Nor does she want to talk to the press. She blocked a POLITICO reporter on social media and her iPhone after she was called and texted to discuss the case Monday. Her attorney couldn’t be reached. POLITICO is withholding her name because she is the alleged victim of a sex crime.

Greenberg’s defense attorney, Fritz Scheller, said his client is not paying anyone else’s legal bills that he’s aware of, and noted he couldn’t speak to Greenberg’s arrangements before Scheller began to represent the defendant in December.

Scheller suggested his client might cut a deal.

“I am sure Matt Gaetz is not feeling very comfortable today,” Scheller said after a hearing last Thursday.

It’s not illegal for a suspect to pay the legal bills of a potential witness against him, but attorneys say the arrangement could raise questions about the case against him.

“Imagine if this was a drug case and the drug lord was paying the lawyer of a prosecution witness. What would people say?” said an attorney representing an individual who spoke to prosecutors in the case, and who was not authorized to speak on the record.

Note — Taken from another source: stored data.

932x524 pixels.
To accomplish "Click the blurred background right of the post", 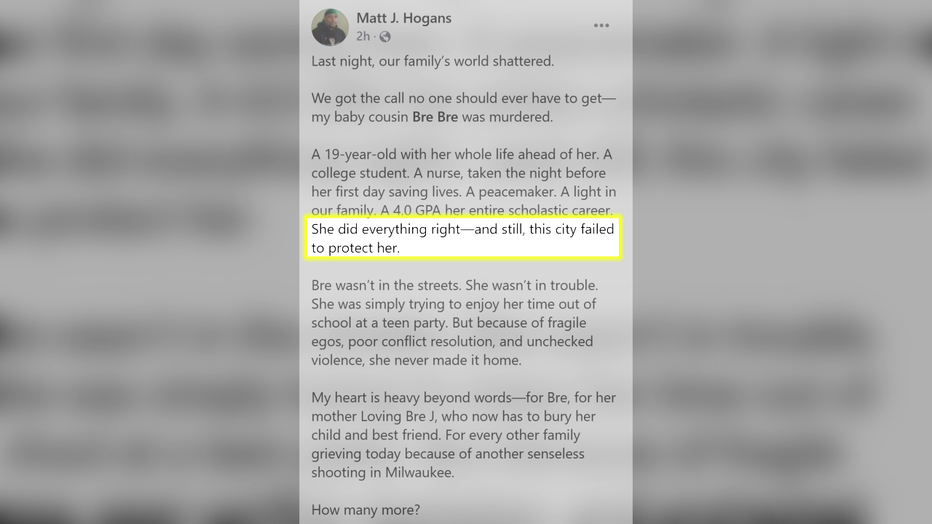I will click(x=782, y=262).
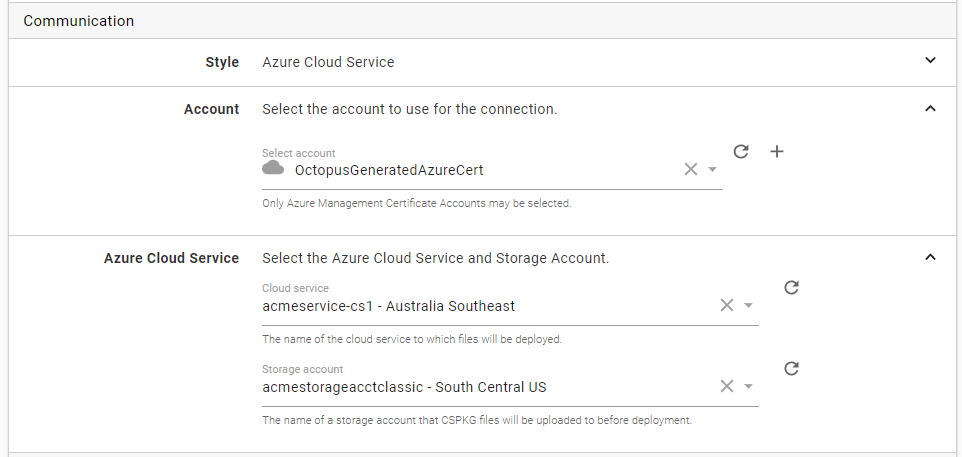Open the Cloud service dropdown arrow
The height and width of the screenshot is (457, 962).
pyautogui.click(x=749, y=306)
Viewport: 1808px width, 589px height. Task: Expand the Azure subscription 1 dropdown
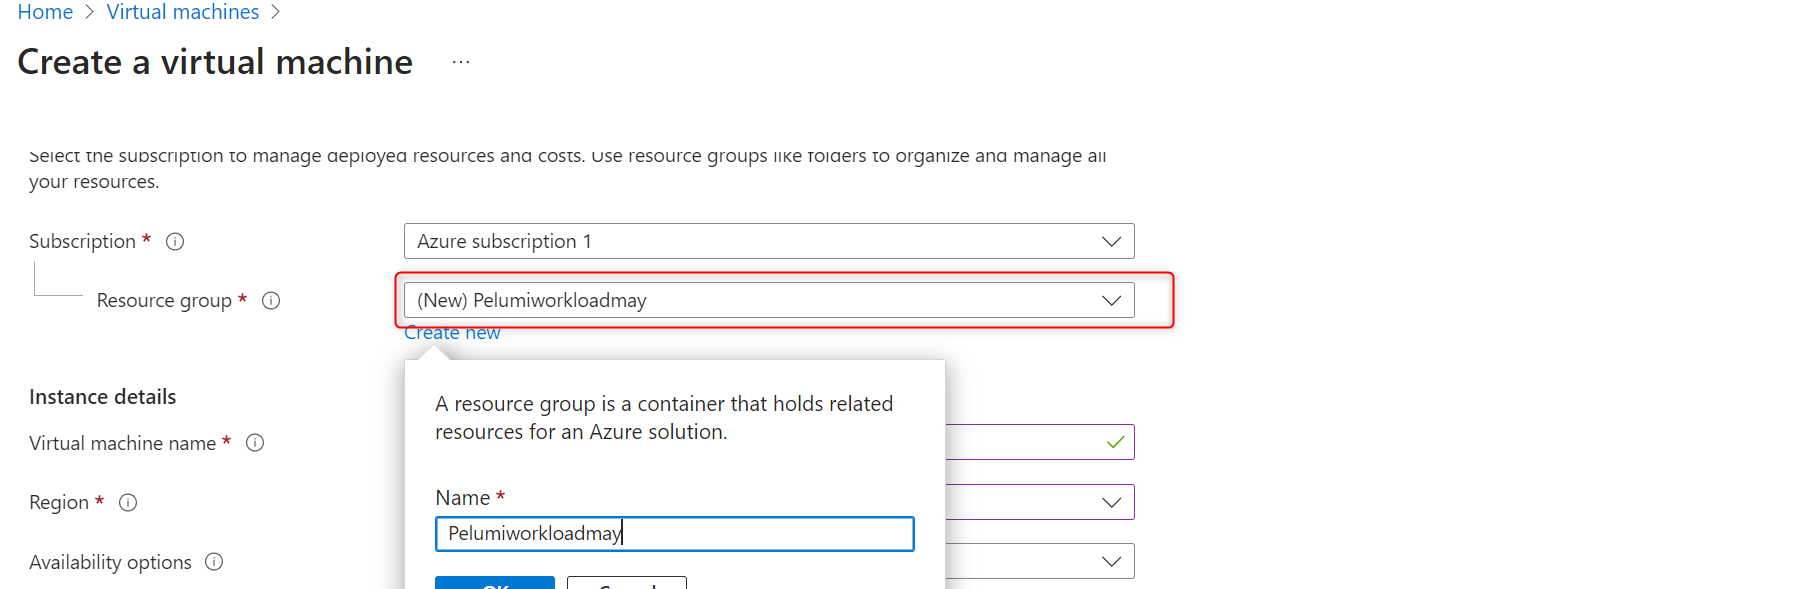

“Any time you get something of value, it’s a potential problem and you’re subject to impeachment. It can make a witness less credible,” the attorney said. “At the same time, to make this case [against Gaetz] work, the evidence just needs to be piled on … They’re interviewing everyone.”

In the WhatsApp chat obtained by POLITICO, Greenberg told the friend that his attorney at the time informed him that “everyone is going to need a lawyer.” But the friend then called Greenberg’s attorney — and determined that Greenberg wasn’t telling him the truth.

“I have nothing to do with any of this and think it is incredibly uncool you are trying to lawyer me up to be a part of it, Joel,” he wrote back via WhatsApp. “Not. F—ing. Cool.”

The friend told POLITICO that Greenberg’s message “felt like a setup.”

“It’s the same playbook he used against the teacher he falsely smeared as a pedophile,” the friend said, referring to a separate charge against Greenberg. “And he’ll do the same thing to Gaetz if he can get less prison time.”

Greenberg and Gaetz shared girlfriends, according to interviews with friends and associates who know the two men, and Greenberg introduced him to young women he met on SeekingArrangement. One friend who spent time in the company of both men said he was of the impression that the two engaged with women in more of a “sugar daddy relationship” where money changed hands, though it wasn’t explicitly prostitution.

“I know Joel and Matt paid some of their bills, rent, tuition, things like that,” the friend said. “This is a thing that happens when you’re successful and you have these relationships: ‘Are we not supposed to help these women who mean something to us and that we care about?’ Is that prostitution? Maybe if you’re a Puritan.”

Since many of the transactions in question took place on Venmo, Greenberg speculated in his WhatsApp messages that those mobile payment records were the likely evidentiary link to the woman who was allegedly sex-trafficked as a minor.

“I’m trying to let everyone know who came into contact with any of these girls that the feds are going through my Venmo history and don’t want anyone to be caught off guard,” Greenberg wrote to his friend, who promptly replied that he wasn’t on Venmo, had no such history with any of these women and begged him to “absolutely positively leave my name the f— out of any of this. I’m serious about this Joel.”

“Understood,” Greenberg replied. “My only concern is I don’t know what could possibly come out of their mouths, and if any of them mentioned places where we met etc. I would think you would want to at least have a heads up if some chick says she partied at your house or something. That’s all. I’m trying to cover every possible angle I can think of. I wouldn’t want anyone to be blindsided.”

The friend insisted that he had nothing to do with what Greenberg was describing and was not involved in his schemes.

“I know you aren’t. I didn’t mean to alarm you. You’ve done nothing wrong,” Greenberg replied.